### TASK OBJECTIVE
In your answer, print every record exactly as it is written.

### RECORD EXCERPTS
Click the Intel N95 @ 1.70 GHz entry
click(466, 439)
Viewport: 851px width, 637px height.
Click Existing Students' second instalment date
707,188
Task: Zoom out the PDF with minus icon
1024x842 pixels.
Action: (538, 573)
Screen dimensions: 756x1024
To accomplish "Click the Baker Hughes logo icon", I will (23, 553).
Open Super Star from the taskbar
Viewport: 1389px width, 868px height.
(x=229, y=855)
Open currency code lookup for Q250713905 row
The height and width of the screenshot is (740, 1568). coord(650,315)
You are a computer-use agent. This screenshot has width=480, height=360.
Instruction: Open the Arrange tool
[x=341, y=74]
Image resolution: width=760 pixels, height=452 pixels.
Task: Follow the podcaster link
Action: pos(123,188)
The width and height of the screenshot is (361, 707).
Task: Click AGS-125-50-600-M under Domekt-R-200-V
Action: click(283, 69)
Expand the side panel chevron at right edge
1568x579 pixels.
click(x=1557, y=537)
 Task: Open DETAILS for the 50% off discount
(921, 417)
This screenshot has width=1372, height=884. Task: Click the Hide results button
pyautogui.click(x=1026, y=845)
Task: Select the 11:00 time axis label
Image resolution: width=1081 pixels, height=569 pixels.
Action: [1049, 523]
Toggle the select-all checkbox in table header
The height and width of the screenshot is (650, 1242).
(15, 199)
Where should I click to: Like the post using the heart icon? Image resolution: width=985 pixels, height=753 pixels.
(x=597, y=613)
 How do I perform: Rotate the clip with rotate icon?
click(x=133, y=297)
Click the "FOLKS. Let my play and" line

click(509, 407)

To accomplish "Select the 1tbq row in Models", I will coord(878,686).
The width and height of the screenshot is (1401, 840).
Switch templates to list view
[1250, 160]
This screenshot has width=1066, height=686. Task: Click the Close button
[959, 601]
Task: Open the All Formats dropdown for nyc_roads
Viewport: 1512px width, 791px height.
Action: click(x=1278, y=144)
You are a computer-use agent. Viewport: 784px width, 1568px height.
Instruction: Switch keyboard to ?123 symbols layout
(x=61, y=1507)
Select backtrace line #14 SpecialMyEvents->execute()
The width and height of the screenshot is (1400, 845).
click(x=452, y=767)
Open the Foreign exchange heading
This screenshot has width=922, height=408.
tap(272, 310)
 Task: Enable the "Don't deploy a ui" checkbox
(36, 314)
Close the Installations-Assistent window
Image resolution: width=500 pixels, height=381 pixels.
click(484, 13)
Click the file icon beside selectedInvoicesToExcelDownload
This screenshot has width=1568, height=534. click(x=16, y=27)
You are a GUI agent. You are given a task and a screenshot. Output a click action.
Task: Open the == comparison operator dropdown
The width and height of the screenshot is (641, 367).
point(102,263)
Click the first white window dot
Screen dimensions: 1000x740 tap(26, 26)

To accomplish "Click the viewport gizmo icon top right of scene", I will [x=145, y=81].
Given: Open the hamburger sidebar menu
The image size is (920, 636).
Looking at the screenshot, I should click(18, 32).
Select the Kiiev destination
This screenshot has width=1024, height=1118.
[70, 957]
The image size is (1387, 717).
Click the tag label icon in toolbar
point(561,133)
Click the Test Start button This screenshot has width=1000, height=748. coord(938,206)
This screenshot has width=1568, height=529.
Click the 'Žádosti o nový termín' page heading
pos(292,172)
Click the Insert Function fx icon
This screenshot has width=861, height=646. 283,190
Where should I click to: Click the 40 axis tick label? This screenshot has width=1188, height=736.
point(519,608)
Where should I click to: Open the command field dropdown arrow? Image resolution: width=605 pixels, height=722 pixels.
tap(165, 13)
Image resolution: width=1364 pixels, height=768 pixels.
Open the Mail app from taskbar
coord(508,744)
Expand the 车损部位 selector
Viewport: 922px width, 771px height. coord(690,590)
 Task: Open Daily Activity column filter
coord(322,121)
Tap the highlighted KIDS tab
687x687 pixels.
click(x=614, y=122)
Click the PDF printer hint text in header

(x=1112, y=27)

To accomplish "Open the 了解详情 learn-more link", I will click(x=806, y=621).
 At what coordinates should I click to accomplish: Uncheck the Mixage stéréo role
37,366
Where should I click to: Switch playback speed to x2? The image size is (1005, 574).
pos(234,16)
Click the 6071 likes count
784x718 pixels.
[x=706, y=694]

### YOUR RESPONSE
Click the Intel N95 @ 1.70 GHz entry
click(466, 439)
Viewport: 851px width, 637px height.
Click Existing Students' second instalment date
707,188
Task: Zoom out the PDF with minus icon
1024x842 pixels.
Action: (538, 573)
Screen dimensions: 756x1024
To accomplish "Click the Baker Hughes logo icon", I will (23, 553).
Open Super Star from the taskbar
Viewport: 1389px width, 868px height.
(x=229, y=855)
Open currency code lookup for Q250713905 row
The height and width of the screenshot is (740, 1568). coord(650,315)
You are a computer-use agent. This screenshot has width=480, height=360.
Instruction: Open the Arrange tool
[x=341, y=74]
Image resolution: width=760 pixels, height=452 pixels.
Task: Follow the podcaster link
Action: pos(123,188)
The width and height of the screenshot is (361, 707).
Task: Click AGS-125-50-600-M under Domekt-R-200-V
Action: click(283, 69)
Expand the side panel chevron at right edge
1568x579 pixels.
click(x=1557, y=537)
 Task: Open DETAILS for the 50% off discount
(921, 417)
This screenshot has width=1372, height=884. Task: Click the Hide results button
pyautogui.click(x=1026, y=845)
Task: Select the 11:00 time axis label
Image resolution: width=1081 pixels, height=569 pixels.
Action: [1049, 523]
Toggle the select-all checkbox in table header
The height and width of the screenshot is (650, 1242).
(15, 199)
Where should I click to: Like the post using the heart icon? Image resolution: width=985 pixels, height=753 pixels.
(x=597, y=613)
 How do I perform: Rotate the clip with rotate icon?
click(x=133, y=297)
Click the "FOLKS. Let my play and" line

click(509, 407)

To accomplish "Select the 1tbq row in Models", I will coord(878,686).
The width and height of the screenshot is (1401, 840).
Switch templates to list view
[1250, 160]
This screenshot has width=1066, height=686. Task: Click the Close button
[959, 601]
Task: Open the All Formats dropdown for nyc_roads
Viewport: 1512px width, 791px height.
Action: click(x=1278, y=144)
You are a computer-use agent. Viewport: 784px width, 1568px height.
Instruction: Switch keyboard to ?123 symbols layout
(x=61, y=1507)
Select backtrace line #14 SpecialMyEvents->execute()
The width and height of the screenshot is (1400, 845).
click(x=452, y=767)
Open the Foreign exchange heading
This screenshot has width=922, height=408.
tap(272, 310)
 Task: Enable the "Don't deploy a ui" checkbox
(36, 314)
Close the Installations-Assistent window
Image resolution: width=500 pixels, height=381 pixels.
click(484, 13)
Click the file icon beside selectedInvoicesToExcelDownload
This screenshot has width=1568, height=534. click(x=16, y=27)
You are a GUI agent. You are given a task and a screenshot. Output a click action.
Task: Open the == comparison operator dropdown
The width and height of the screenshot is (641, 367).
point(102,263)
Click the first white window dot
Screen dimensions: 1000x740 tap(26, 26)

To accomplish "Click the viewport gizmo icon top right of scene", I will [x=145, y=81].
Given: Open the hamburger sidebar menu
The image size is (920, 636).
Looking at the screenshot, I should click(18, 32).
Select the Kiiev destination
This screenshot has width=1024, height=1118.
[70, 957]
The image size is (1387, 717).
Click the tag label icon in toolbar
point(561,133)
Click the Test Start button This screenshot has width=1000, height=748. coord(938,206)
This screenshot has width=1568, height=529.
Click the 'Žádosti o nový termín' page heading
pos(292,172)
Click the Insert Function fx icon
This screenshot has width=861, height=646. 283,190
Where should I click to: Click the 40 axis tick label? This screenshot has width=1188, height=736.
point(519,608)
Where should I click to: Open the command field dropdown arrow? Image resolution: width=605 pixels, height=722 pixels.
tap(165, 13)
Image resolution: width=1364 pixels, height=768 pixels.
Open the Mail app from taskbar
coord(508,744)
Expand the 车损部位 selector
Viewport: 922px width, 771px height. coord(690,590)
 Task: Open Daily Activity column filter
coord(322,121)
Tap the highlighted KIDS tab
687x687 pixels.
click(x=614, y=122)
Click the PDF printer hint text in header

(x=1112, y=27)

To accomplish "Open the 了解详情 learn-more link", I will click(x=806, y=621).
 At what coordinates should I click to accomplish: Uncheck the Mixage stéréo role
37,366
Where should I click to: Switch playback speed to x2? The image size is (1005, 574).
pos(234,16)
Click the 6071 likes count
784x718 pixels.
[x=706, y=694]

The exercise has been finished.